> _DIRECTIVE_
From the records below, return word for word the lines from the one with "You are a computer-use agent. Image" to the one with "click(x=136, y=9)", both of those lines included.

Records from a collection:
"""

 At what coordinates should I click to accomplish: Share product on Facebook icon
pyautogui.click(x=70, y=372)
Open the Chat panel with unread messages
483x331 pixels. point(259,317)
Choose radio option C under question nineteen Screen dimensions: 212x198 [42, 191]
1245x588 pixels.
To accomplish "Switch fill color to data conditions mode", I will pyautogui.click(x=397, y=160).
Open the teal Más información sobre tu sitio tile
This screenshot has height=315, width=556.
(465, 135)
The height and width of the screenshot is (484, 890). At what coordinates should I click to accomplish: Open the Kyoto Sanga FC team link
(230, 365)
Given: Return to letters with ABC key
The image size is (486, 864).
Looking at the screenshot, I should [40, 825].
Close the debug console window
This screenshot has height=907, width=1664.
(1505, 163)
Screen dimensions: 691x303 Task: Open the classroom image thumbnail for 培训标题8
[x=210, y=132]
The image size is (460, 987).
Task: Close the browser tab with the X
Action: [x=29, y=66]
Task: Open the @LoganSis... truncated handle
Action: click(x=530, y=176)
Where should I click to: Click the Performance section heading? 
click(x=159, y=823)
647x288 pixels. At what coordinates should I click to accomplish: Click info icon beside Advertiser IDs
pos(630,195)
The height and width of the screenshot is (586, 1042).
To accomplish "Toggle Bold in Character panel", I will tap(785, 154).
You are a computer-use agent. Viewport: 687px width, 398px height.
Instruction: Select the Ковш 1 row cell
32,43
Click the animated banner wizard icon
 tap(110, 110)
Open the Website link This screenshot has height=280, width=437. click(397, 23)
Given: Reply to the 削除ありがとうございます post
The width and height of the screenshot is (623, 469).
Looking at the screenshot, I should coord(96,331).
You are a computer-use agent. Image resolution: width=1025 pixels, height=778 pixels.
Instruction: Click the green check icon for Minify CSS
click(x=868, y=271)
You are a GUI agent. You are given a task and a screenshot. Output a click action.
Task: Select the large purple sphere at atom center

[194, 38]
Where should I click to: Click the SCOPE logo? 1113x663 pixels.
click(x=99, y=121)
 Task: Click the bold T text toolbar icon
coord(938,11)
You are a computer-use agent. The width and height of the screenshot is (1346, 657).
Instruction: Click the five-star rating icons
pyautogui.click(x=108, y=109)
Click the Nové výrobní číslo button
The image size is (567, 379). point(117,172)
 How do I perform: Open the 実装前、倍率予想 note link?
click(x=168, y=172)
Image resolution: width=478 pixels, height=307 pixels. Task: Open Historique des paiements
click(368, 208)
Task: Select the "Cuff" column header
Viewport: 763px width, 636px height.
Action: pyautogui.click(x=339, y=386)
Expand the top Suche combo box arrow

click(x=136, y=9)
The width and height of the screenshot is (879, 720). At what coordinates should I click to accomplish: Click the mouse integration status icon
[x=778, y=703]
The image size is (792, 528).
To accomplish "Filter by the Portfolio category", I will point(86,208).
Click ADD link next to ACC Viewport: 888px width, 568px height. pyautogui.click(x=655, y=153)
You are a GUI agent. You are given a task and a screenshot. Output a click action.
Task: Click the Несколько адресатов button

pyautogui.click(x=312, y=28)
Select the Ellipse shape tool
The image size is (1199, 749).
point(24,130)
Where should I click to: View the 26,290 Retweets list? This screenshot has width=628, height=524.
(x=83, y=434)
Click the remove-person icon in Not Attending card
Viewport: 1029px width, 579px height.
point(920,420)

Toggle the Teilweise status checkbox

"""

> _THE REPLY_
You are a computer-use agent. Image resolution: width=1025 pixels, height=778 pixels.
Instruction: Click the green check icon for Minify CSS
click(x=868, y=271)
You are a GUI agent. You are given a task and a screenshot. Output a click action.
Task: Select the large purple sphere at atom center

[194, 38]
Where should I click to: Click the SCOPE logo? 1113x663 pixels.
click(x=99, y=121)
 Task: Click the bold T text toolbar icon
coord(938,11)
You are a computer-use agent. The width and height of the screenshot is (1346, 657).
Instruction: Click the five-star rating icons
pyautogui.click(x=108, y=109)
Click the Nové výrobní číslo button
The image size is (567, 379). point(117,172)
 How do I perform: Open the 実装前、倍率予想 note link?
click(x=168, y=172)
Image resolution: width=478 pixels, height=307 pixels. Task: Open Historique des paiements
click(368, 208)
Task: Select the "Cuff" column header
Viewport: 763px width, 636px height.
Action: pyautogui.click(x=339, y=386)
Expand the top Suche combo box arrow

click(x=136, y=9)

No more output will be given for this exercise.